[Zope] Upload files in Zope and store elsewhere

Tue, 28 Mar 2000 10:15:39 -0500 (EST)

On Wed, 22 Mar 2000, Tres Seaver wrote:

> Chris Withers <chrisw@nipltd.com> writes:
> > 
> > I'd also love to be able to store files uploaded through a Zope form into a
> > MySQL database so if
> > anyone else has done this successfully, particularly for medium size files
> > (5-6 MB) please can you
> > let the list know!
> 
> My advice here is not based on work with Zope, but on years of painful RDBMS
> experience:  I do *not* recommend storing large BLOBs in any existing RDBMS --
> they aren't built for them, and generally make your life miserable when you
> try.  Most of the reasons you would choose to use an RDBMS (performance,
> replication, stability, searchability, etc.) don't apply when it comes to large
> BLOBs;  you are still much better off storing the "BLOB" in a filesystem
> somewhere, and then storing a path/URL to it in the RDBMS.
> 
> With Zope, BLOBs present another issue:  because they aren't standardized, each
> RDBMS has a proprietary API for BLOBS;  the Zope database adapter therefore has
> to have custom code for each RDBMS, making the BLOB code one of the likeliest
> sources of weird, hard-to-reproduce bugs I can think of.
> 
> In short, *don't go there*.  Really, I'm serious.

I tend to agree with Tres here.
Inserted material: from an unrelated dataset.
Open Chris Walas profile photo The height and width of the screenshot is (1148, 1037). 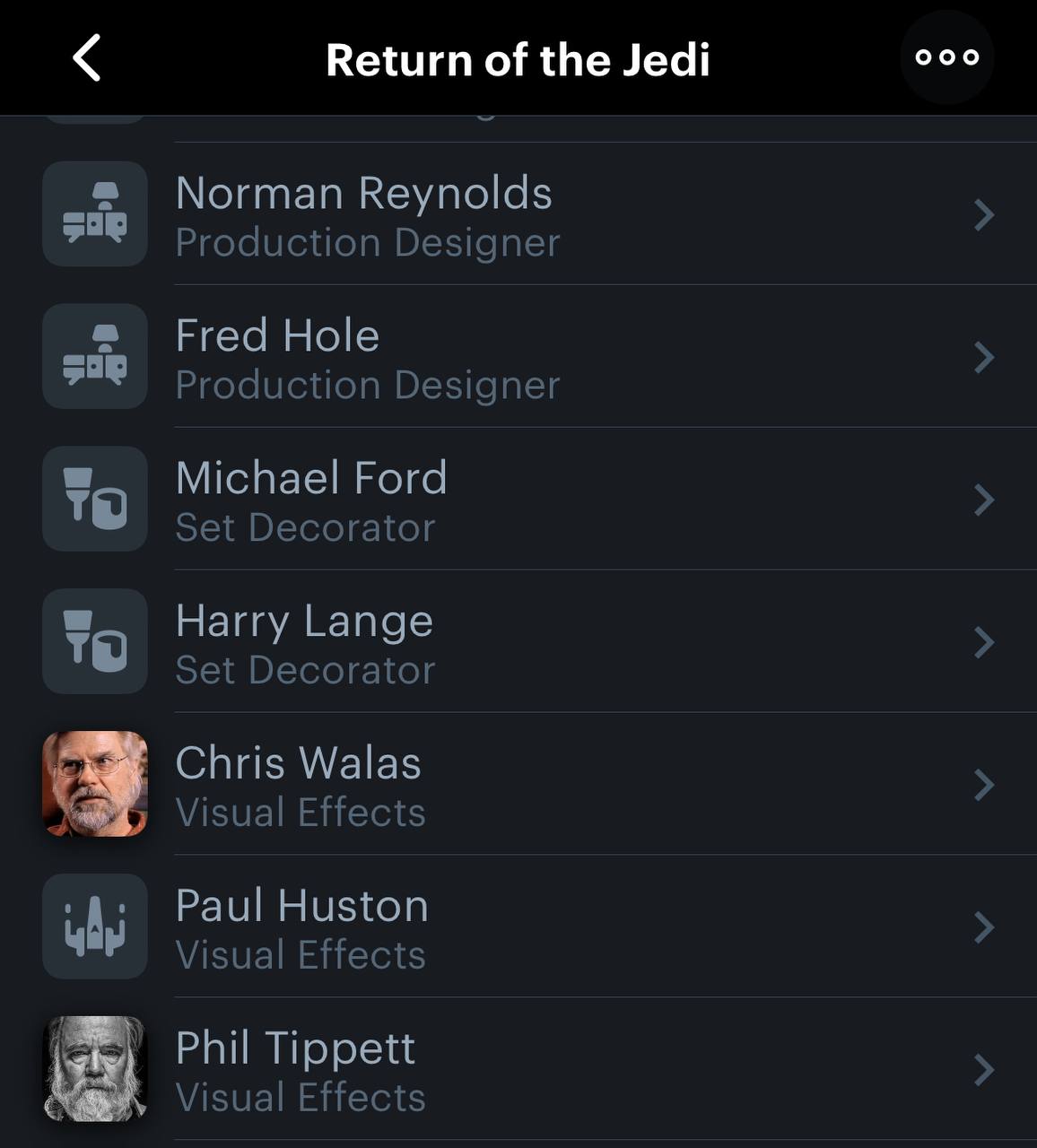(x=95, y=784)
MySQL can certainly handle BLOBS, but
here's something you might not realize: All MySQL queries are literals.
Let that sink in for a moment. What does this mean? Suppose you are
using MySQLdb (not a ZSQLDA, we'll get to that). You need to do
something like this:

c = db.cursor()
c.execute("INSERT INTO BlobCity (Pix) VALUES (%s)", pix)
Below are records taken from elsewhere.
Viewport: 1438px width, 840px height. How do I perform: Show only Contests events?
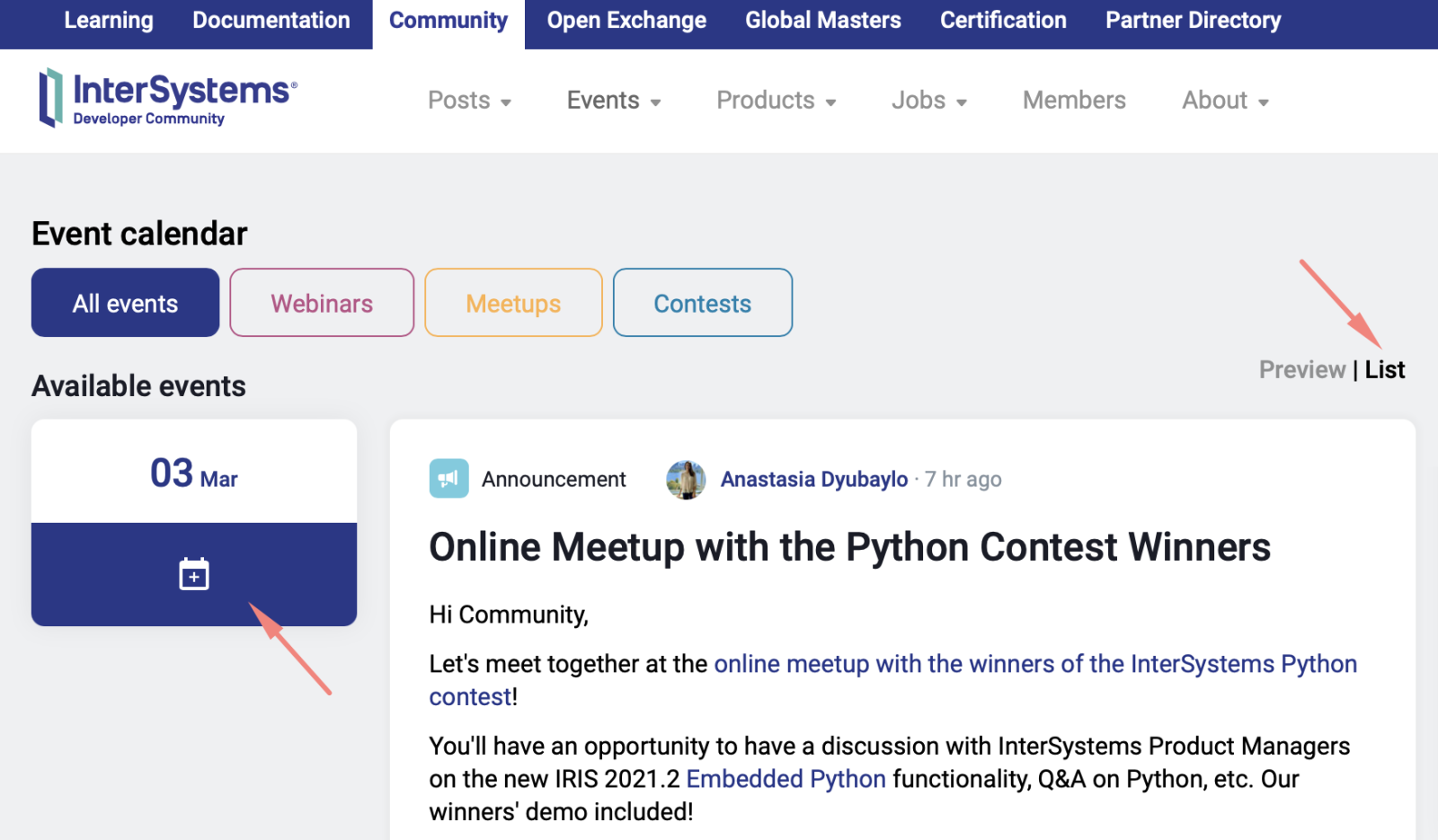tap(702, 303)
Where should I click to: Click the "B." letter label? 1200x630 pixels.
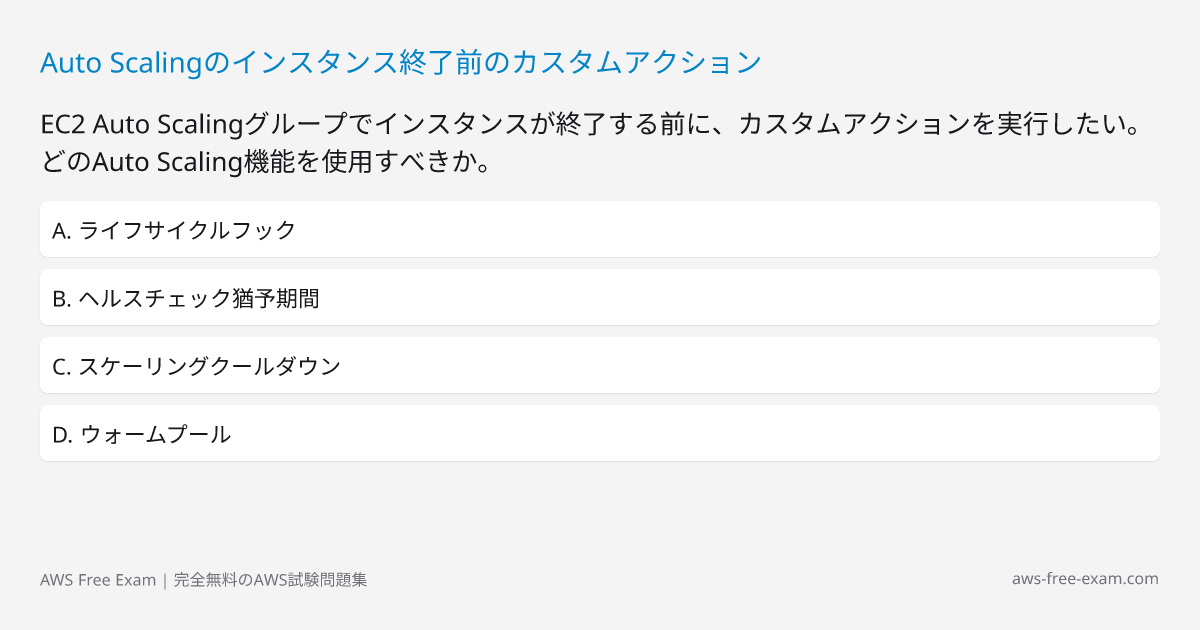(x=61, y=298)
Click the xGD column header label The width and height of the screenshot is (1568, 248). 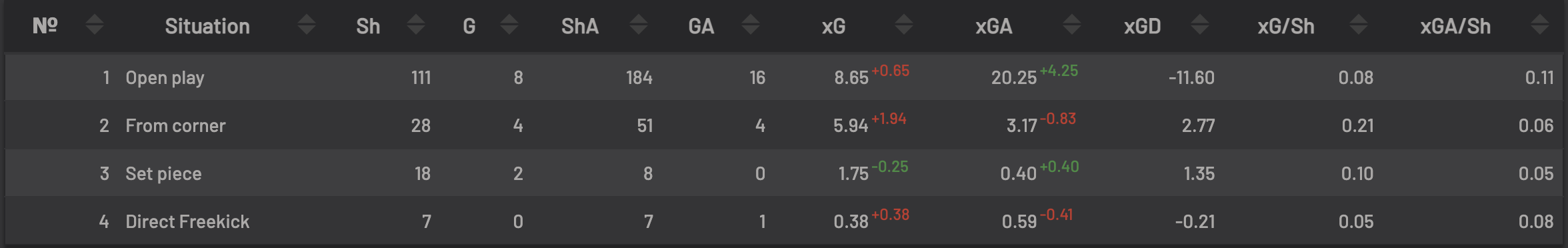pyautogui.click(x=1143, y=26)
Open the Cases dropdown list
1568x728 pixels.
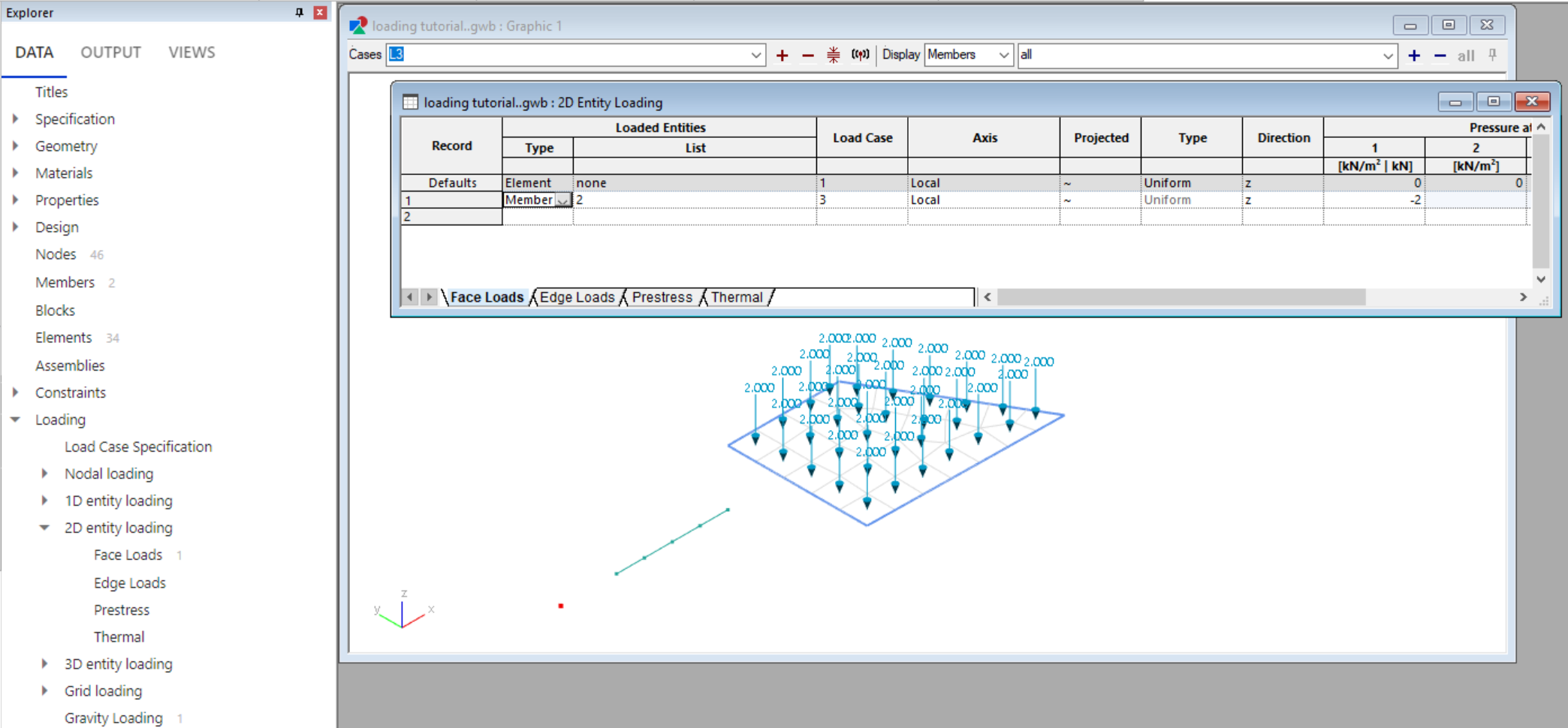755,55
Looks simple, doesn't it? Well, here's what happens behind the scenes.
First MySQLdb has to turn pix into a MySQL literal value. Fortunately, if
you have, say, a JPEG class, you can write a function (not method) which
converts it into a MySQL literal. Suppose your class has a __str__ method
which returns the raw data as a Python string (maybe it IS a string
internally). Then you can do:

def JPEG2Literal(j): return "'%s'" % MySQLdb.escape_string(str(j))

(Although this is actually the default converter, used for strings; if you
have a __str__ method, you can just pass it to MySQLdb and it should do
the right thing.)

MySQLdb.escape string does all of necssary escaping of special characters,
namely backslash, NUL, and single-quote. But to do this, it has to
allocate a temporary buffer that's twice the size of the original string
to handle the pathological cases. Then quotes have to be added. Then this
all has to be inserted back into the original query. In the case of a 5 MB
BLOB, these steps work out to be:

1) str(j): 5MB
2) escape_string(#1): intermediate 10MB, return new 5MB+ string
3) "'%s'" % #2: return new 5MB+ string, but del #2
4) querystring % (#3): return new 5MB+ string, but del #3

So you're making and destroying a lot of big strings, which takes a
considerable amount of time. And we're only using one column and one row.
(I should probably make a new C function that combines #2 and #3 for
efficiency.) Most of what MySQLdb does is string crunching. For that
matter, MySQL returns all values to the C API as strings (including
numbers).

And now the Zope ZMySQLDA case: Z DA's always build literal queries
anyway, so this makes MySQL no worse off than any other database. (Most
database APIs, like ODBC, seem to use positional placeholders in the query
and pass the rows/columns as a data structure, which makes for much less
parsing on the server side, and is much easier to construct on the client
side.)

Compare this to writing into the filesystem. Well, no comparison, really.
open, write, done. So long as you can keep things organized, you're ok.

-- 
andy dustman       |     programmer/analyst     |      comstar.net, inc.
telephone: 770.485.6025 / 706.549.7689 | icq: 32922760 | pgp: 0xc72f3f1d
"Therefore, sweet knights, if you may doubt your strength or courage, 
come no further, for death awaits you all, with nasty, big, pointy teeth!"